Assigned task = Every line from the one with "Where should I" to the end of the listing below must be printed exactly, with no other text and no pictures.

Provided information =

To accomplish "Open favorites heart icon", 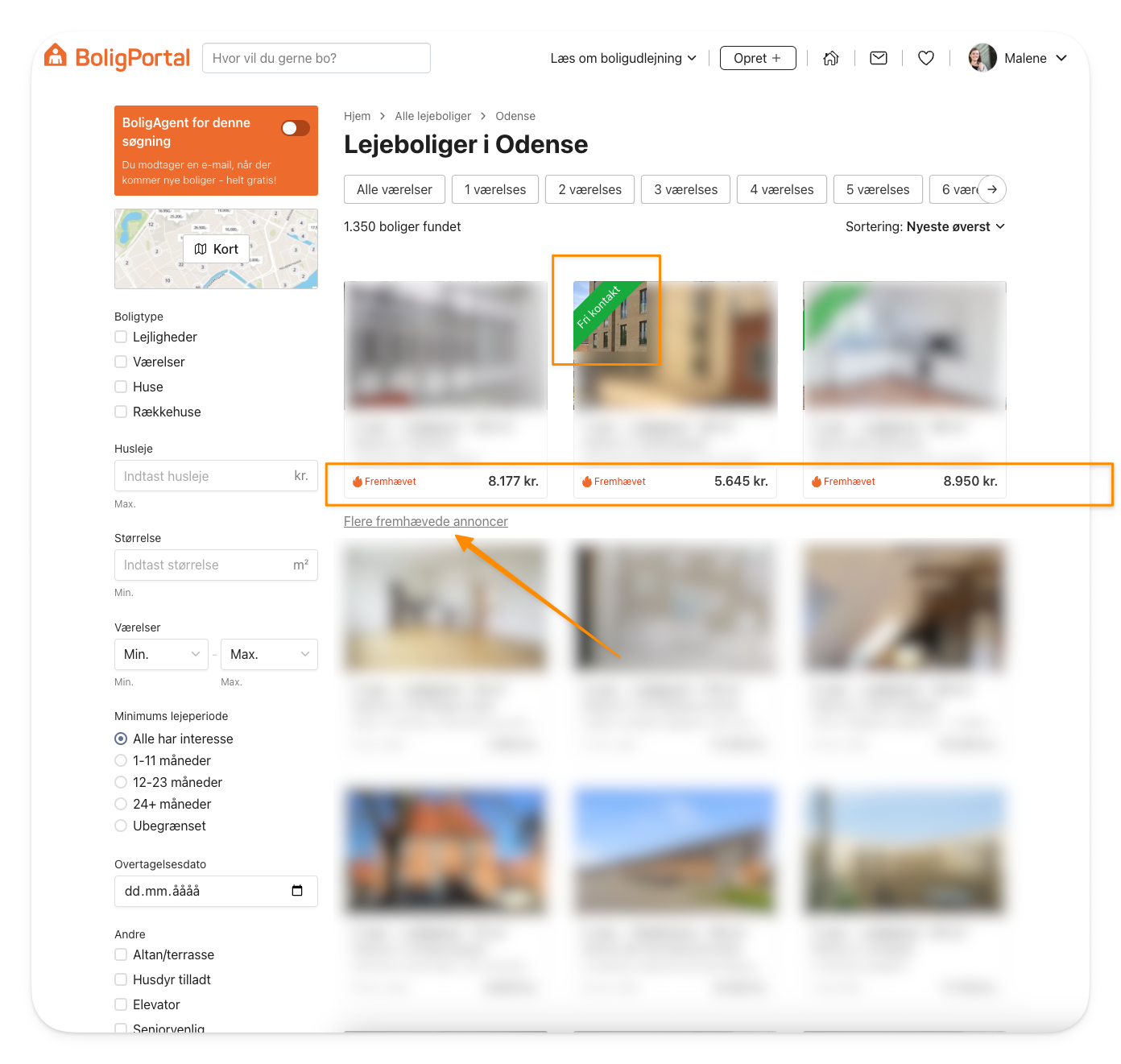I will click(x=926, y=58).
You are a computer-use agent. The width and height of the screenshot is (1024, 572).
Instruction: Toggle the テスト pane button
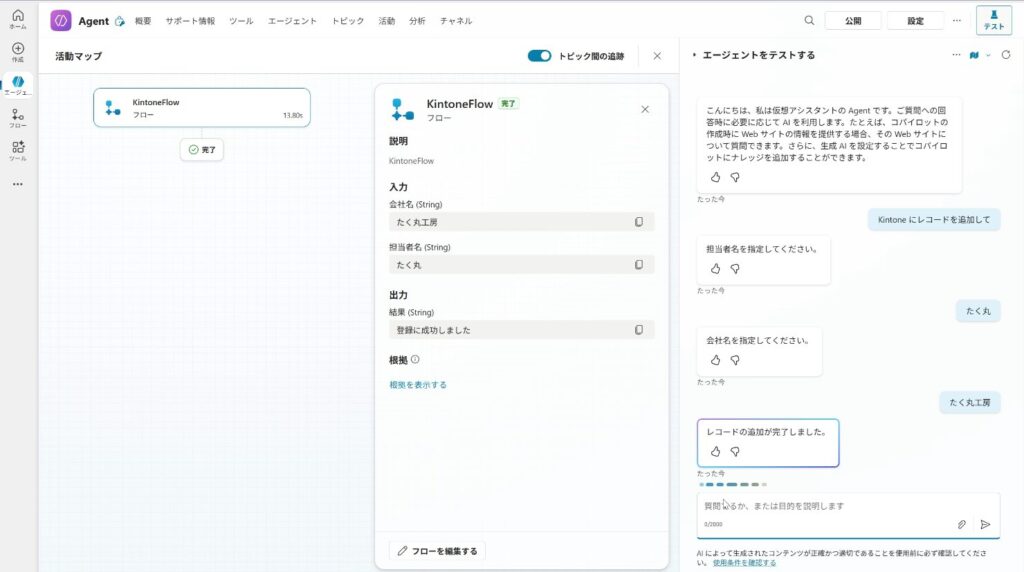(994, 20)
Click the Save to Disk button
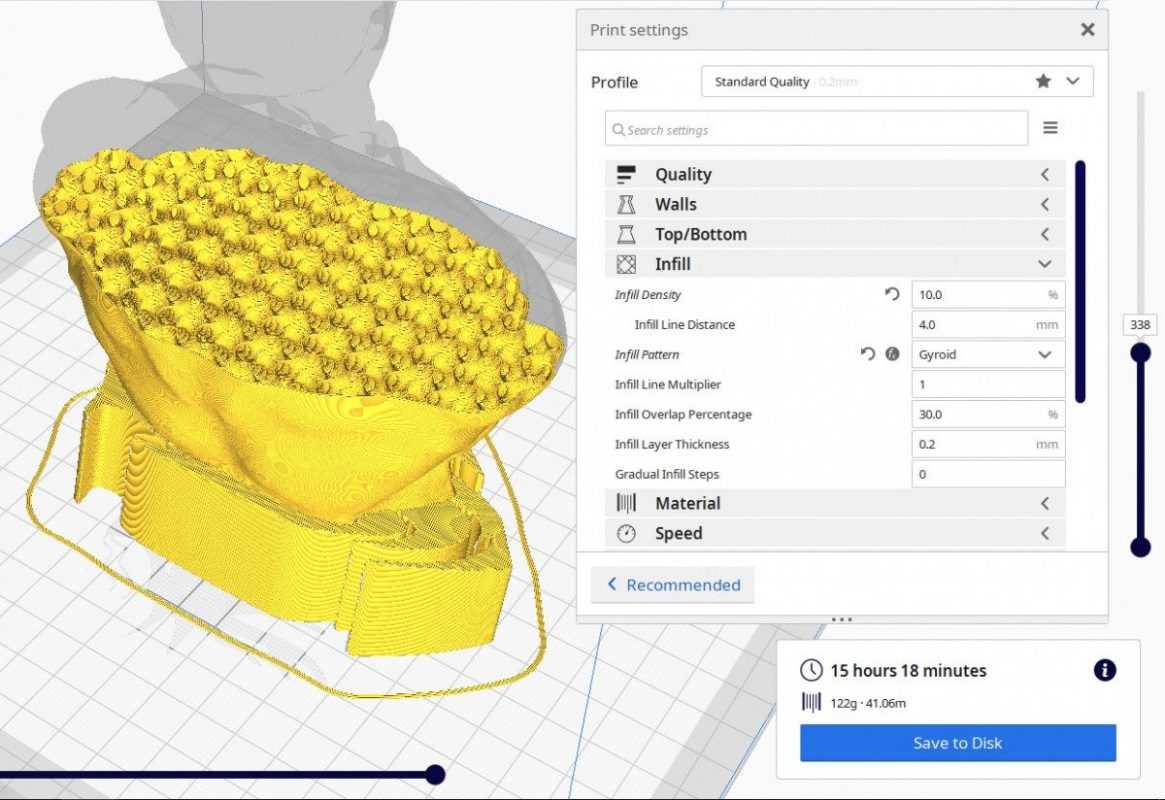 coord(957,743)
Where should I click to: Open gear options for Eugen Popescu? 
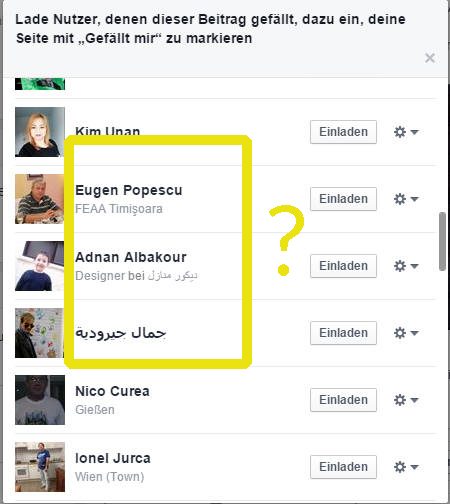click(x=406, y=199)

Exercise response =
Where should I click to: Open gear options for Eugen Popescu? 
click(x=406, y=199)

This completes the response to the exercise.